At the Met, Baseball Cards Hang Next To the Other Old Masters

These mini-masterpieces give face and form to those who played with force and grace and are now dust and statistics.

Metropolitan Museum of Art
James H. Fogarty, Right Fielder, Philadelphia, from World's Champions, Second Series for Allen & Ginter Cigarettes, 1888 Metropolitan Museum of Art

Like shuffling through a pack of baseball cards to find the special insert, finding the ballplayers amid the portraits and triptychs at the Metropolitan Museum of Art takes a little bit of work, or at least a scenic tour through the Medieval and Byzantine wings of the Fifth Avenue sanctum. You’re looking for the pitchers, not the pharaohs.   

You’ll find the boys of summer nestled in the mezzanine section of the American Wing. The “Baseball Cards from the Collection of Jefferson R. Burdick,” open through October 25, features more than 100 cards from between the late 19th century and the middle of the last one. Fragments of popular culture that retain their charm, the cards give face and flesh to those who played with force and grace and are now dust and statistics.   

Burdick, who was an electrician at Syracuse, amassed a gargantuan collection that encompasses 30,000 baseball cards along with what the Met describes as “another 303,000 trade cards, postcards, and posters.” He gave all of it to the museum, which describes the cards as illustrating “the history of baseball from the dead-ball era, at the turn of the nineteenth century, through the golden age and modern era of the sport.”
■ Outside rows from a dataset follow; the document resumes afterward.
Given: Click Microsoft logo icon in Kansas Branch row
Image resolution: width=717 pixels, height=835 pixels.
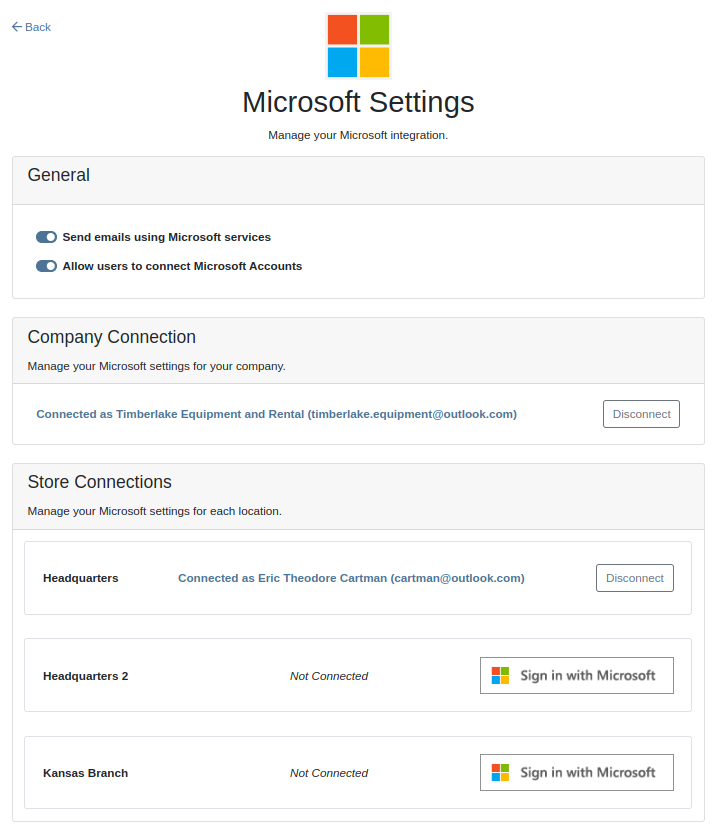Looking at the screenshot, I should point(500,773).
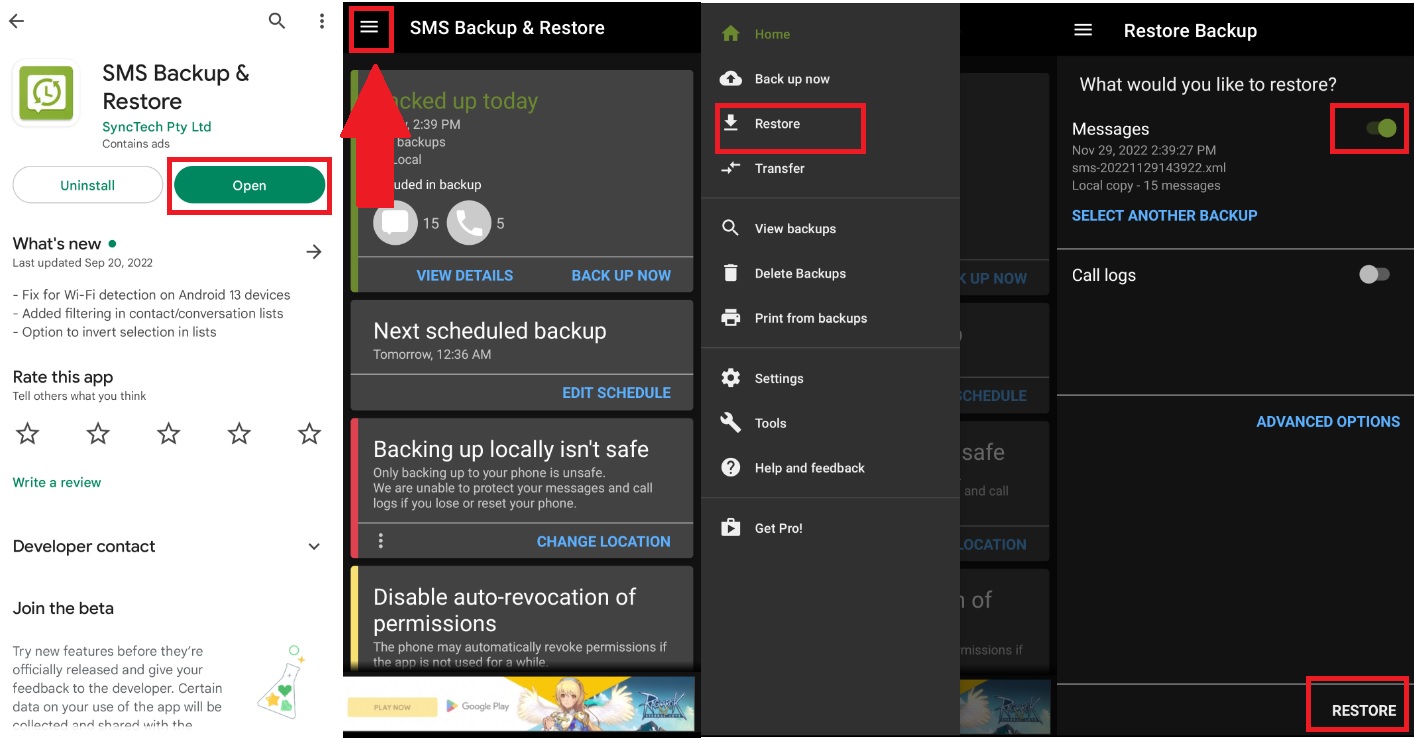
Task: Go back using the Play Store arrow
Action: point(17,21)
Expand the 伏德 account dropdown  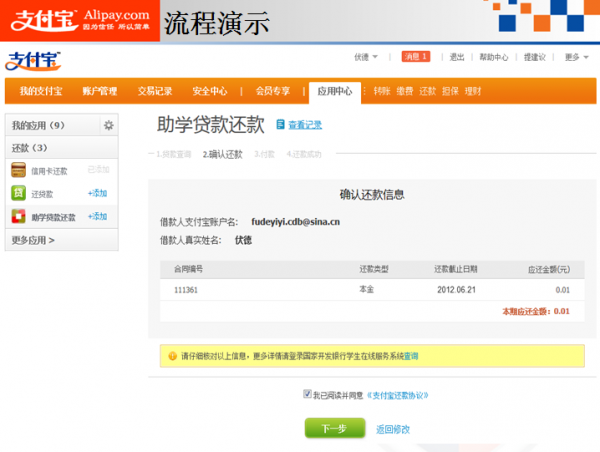click(x=365, y=57)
Baseball cards, the Met informs, “were issued by tobacco companies in the wake of the Civil War to market cigarettes and loose tobacco.” Tobacco yielded to chewing gum in the 1930s, so that children unwrapping the sticky stuff could find their heroes in miniature. 
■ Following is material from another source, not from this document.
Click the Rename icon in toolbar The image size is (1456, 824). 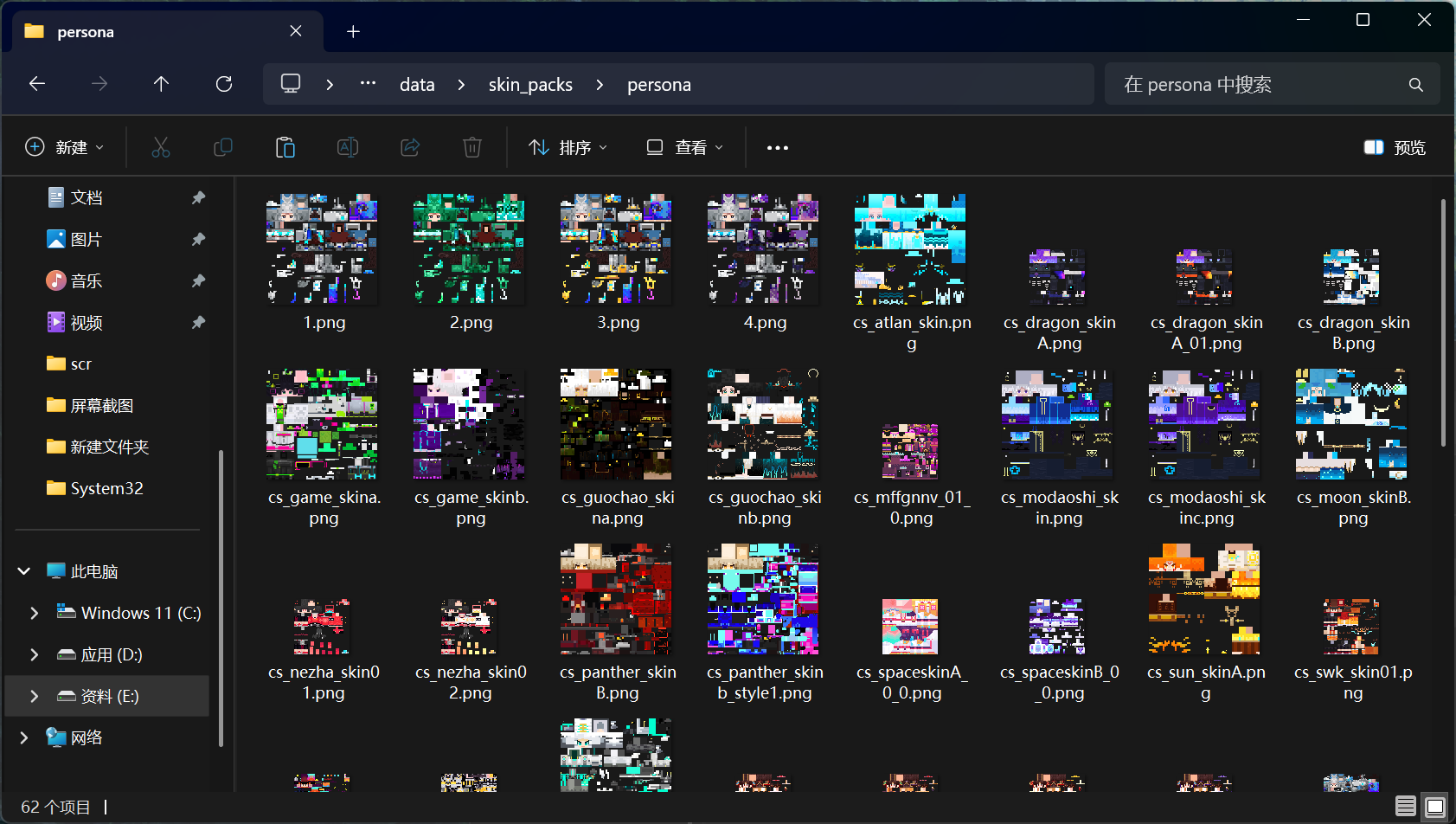pos(348,148)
The oldest cards in the exhibit, which date from 1888 and were manufactured by Allen & Ginter, are done in lovely pastels, executed with a kind of watercolor technique. Profiles of the players are set against renderings of scenes from the game’s infancy: The players wear no gloves because they had not yet become de rigueur.  

The dedicated fan will thrill to the sight of William “Buck” Ewing, who starred for the New York Gothams, ancestor to the Giants. Ewing became, in 1939, the first catcher elected to the Hall of Fame. Another set, “Old Judge Cigarettes Cabinet Cards,” features photographs that capture players in action poses. Catch Bob Caruthers, who pitched for the Brooklyn Bridegrooms and likely deserves a spot in the Hall of Fame. 

A series from 1914 and 1915, “Ball Players for Cracker Jack,” features immortals of the game against a red background, bringing to mind an Andy Warhol silkscreen. On display is Ty Cobb, with his choked up bat and high collar; Honus Wagner,“The Flying Dutchman,” the greatest shortstop who ever lived; Charles Albert “Chief” Bender, who was said have invented the slider; and Johnny Evers, the second baseman known as the “Human Crab.”  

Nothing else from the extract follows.